Fortunately, you don’t have to live with a curved spine for the rest of your life if you get treatment for lordosis. These therapies may include:

  • Multiple sessions of physical therapy, on a weekly basis, to help strengthen and improve range of motion
  • To alleviate discomfort and pain, anti-inflammatory medications are used.
  • A back brace is used to prevent the curvature of the spine from getting worse for kids and teens.
  • In the most severe cases of lordosis, a spinal surgeon may need to operate in order to guarantee that no neurological issues are worsened.

Lordosis Prevention

Aside from these therapy procedures, there are ways to eliminate lordosis.

“Poor posture is a common cause of lordosis,” Dr. Okubadejo adds. “Keep your shoulders up and back and chest out if you are trying to avoid lordosis.”

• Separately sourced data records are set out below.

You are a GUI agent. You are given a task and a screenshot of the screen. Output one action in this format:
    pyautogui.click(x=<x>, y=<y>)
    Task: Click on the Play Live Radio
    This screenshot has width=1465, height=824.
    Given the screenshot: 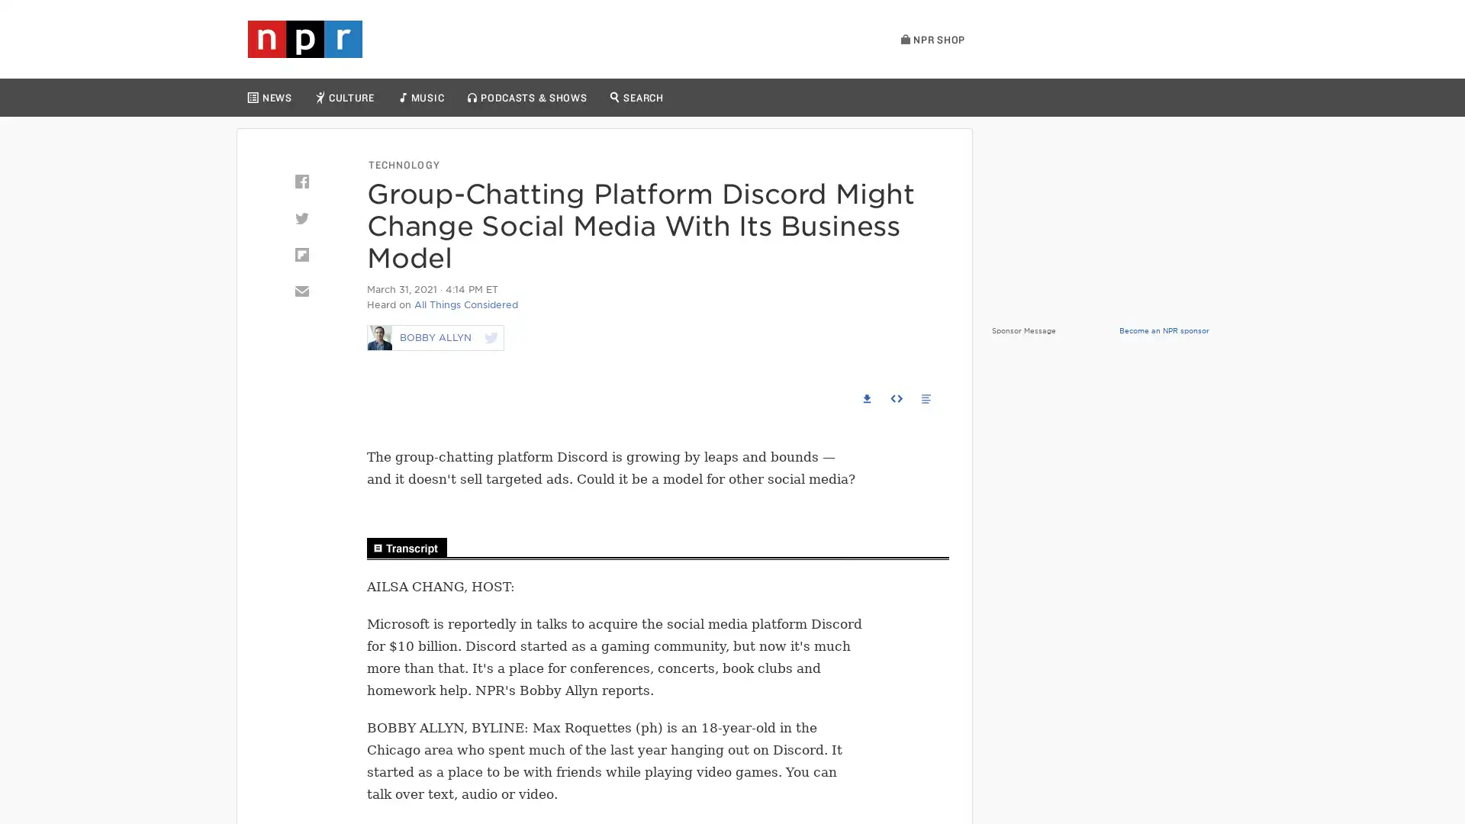 What is the action you would take?
    pyautogui.click(x=1101, y=43)
    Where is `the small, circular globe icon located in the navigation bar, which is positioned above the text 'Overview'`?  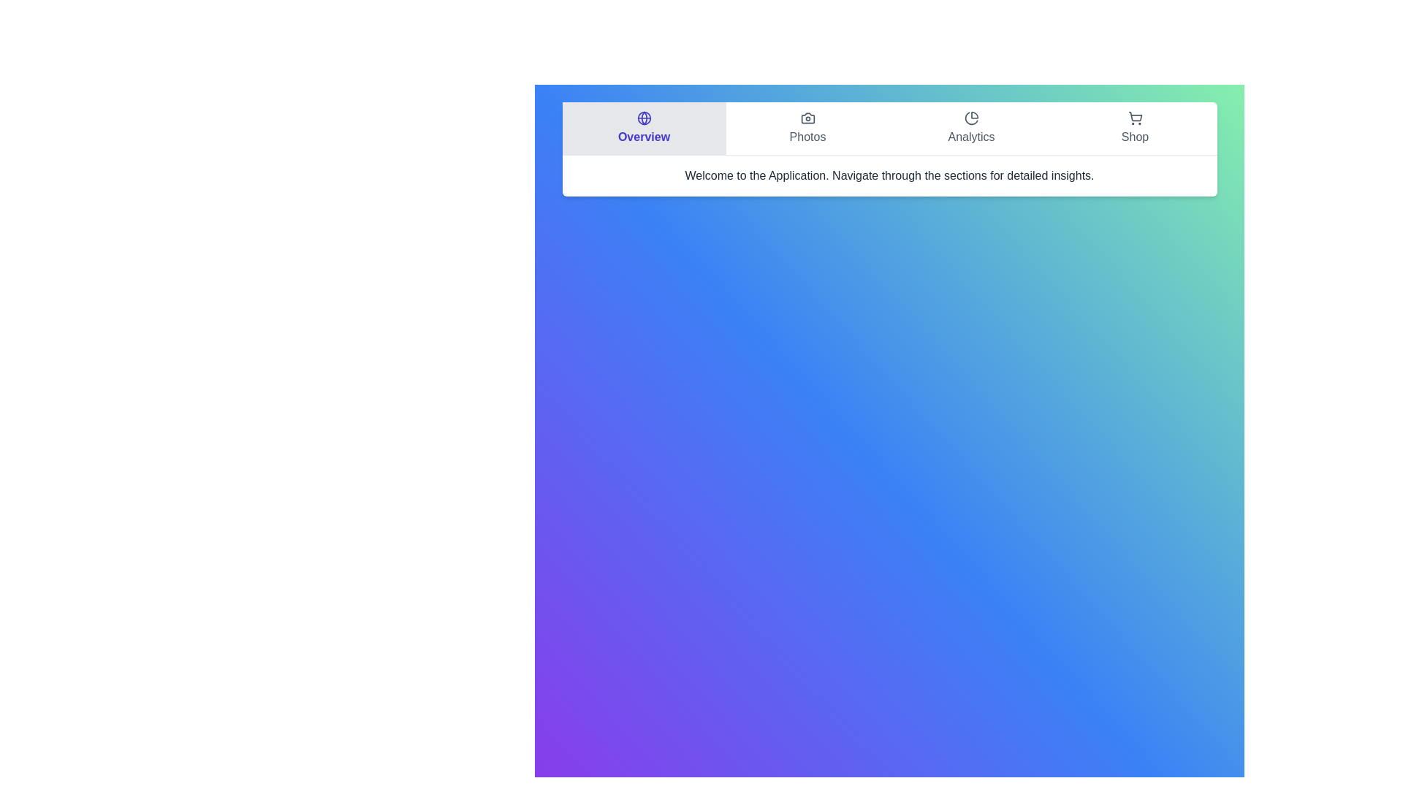
the small, circular globe icon located in the navigation bar, which is positioned above the text 'Overview' is located at coordinates (643, 118).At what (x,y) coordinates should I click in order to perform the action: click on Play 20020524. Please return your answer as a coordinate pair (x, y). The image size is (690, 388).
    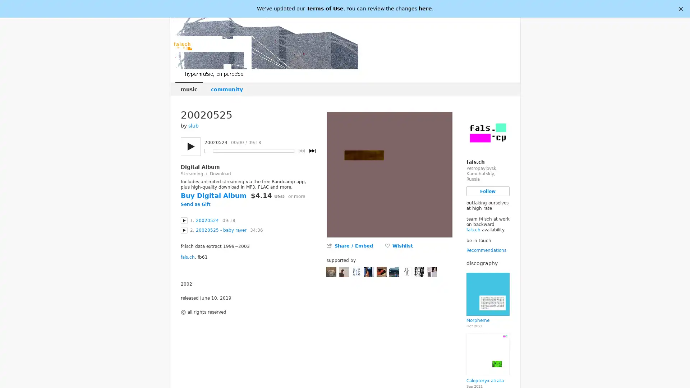
    Looking at the image, I should click on (184, 220).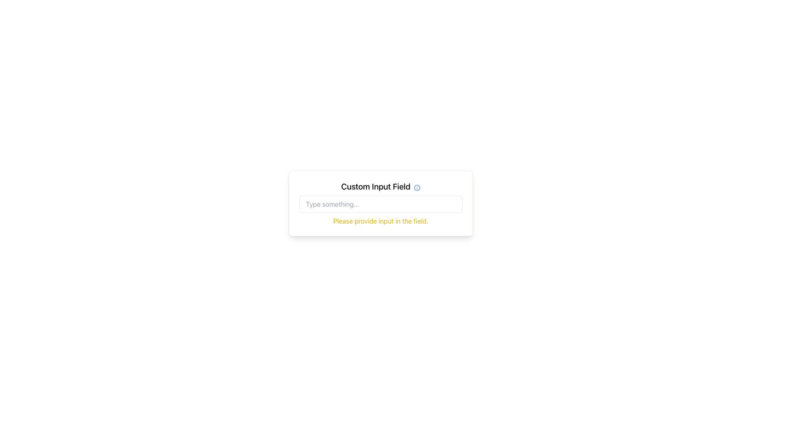 The width and height of the screenshot is (789, 444). What do you see at coordinates (417, 186) in the screenshot?
I see `the Informational Icon located to the right of the 'Custom Input Field' label` at bounding box center [417, 186]. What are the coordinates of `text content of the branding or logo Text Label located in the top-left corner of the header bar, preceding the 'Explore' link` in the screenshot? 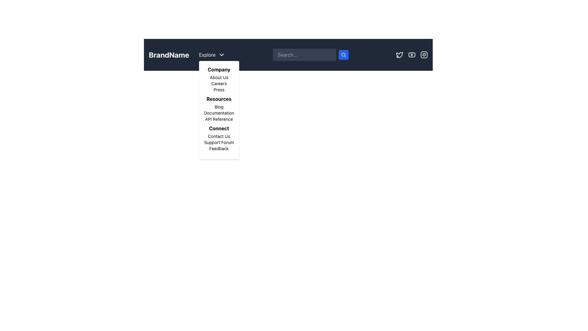 It's located at (169, 54).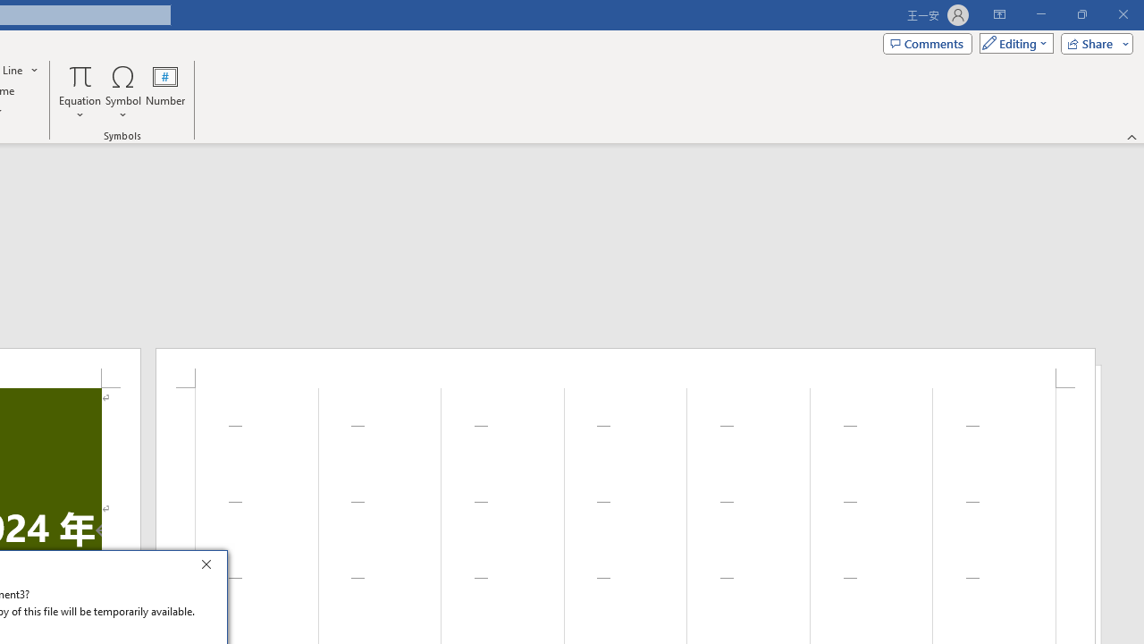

He also claims that maintaining a healthy weight and doing core-strengthening exercises can relieve pressure on your spine, noting that lordosis may be caused by accident. In such circumstances, physical therapy is required.

Lordosis Prevention Exercises

Dr. Okubadejo also discusses his favorite exercises to avoid and cure lordosis, as well as their procedures:

  • Cat-Cow: To help strengthen the abdominal muscles and stretch the spine, perform this exercise once a day for 2 minutes. To complete cat-cow, put your hands and knees on the floor in a tabletop posture. Inhale for 10 seconds and drop your spine to the ground, forming an upwards U. Then, exhale and push your spine upright, making an upside-down U shape.
  • Bent-Knee Exercise: Lie down on the floor with your legs straight, and knees bent upwards. Put your hands at your sides and inhales for ten seconds. Finally, breathe out and sink your pelvis to the ceiling, then hold this posture for ten seconds. This posture can assist reduce lower back pain and some of the lordosis inward curvature. This exercise should be done once a day for 2 minutes at a time.


There is no such thing as a one-size-fits-all approach to lordosis, and no two people are affected in the same way. If you are suffering from lordosis, make an appointment with a medical specialist for a treatment plan that suits your body.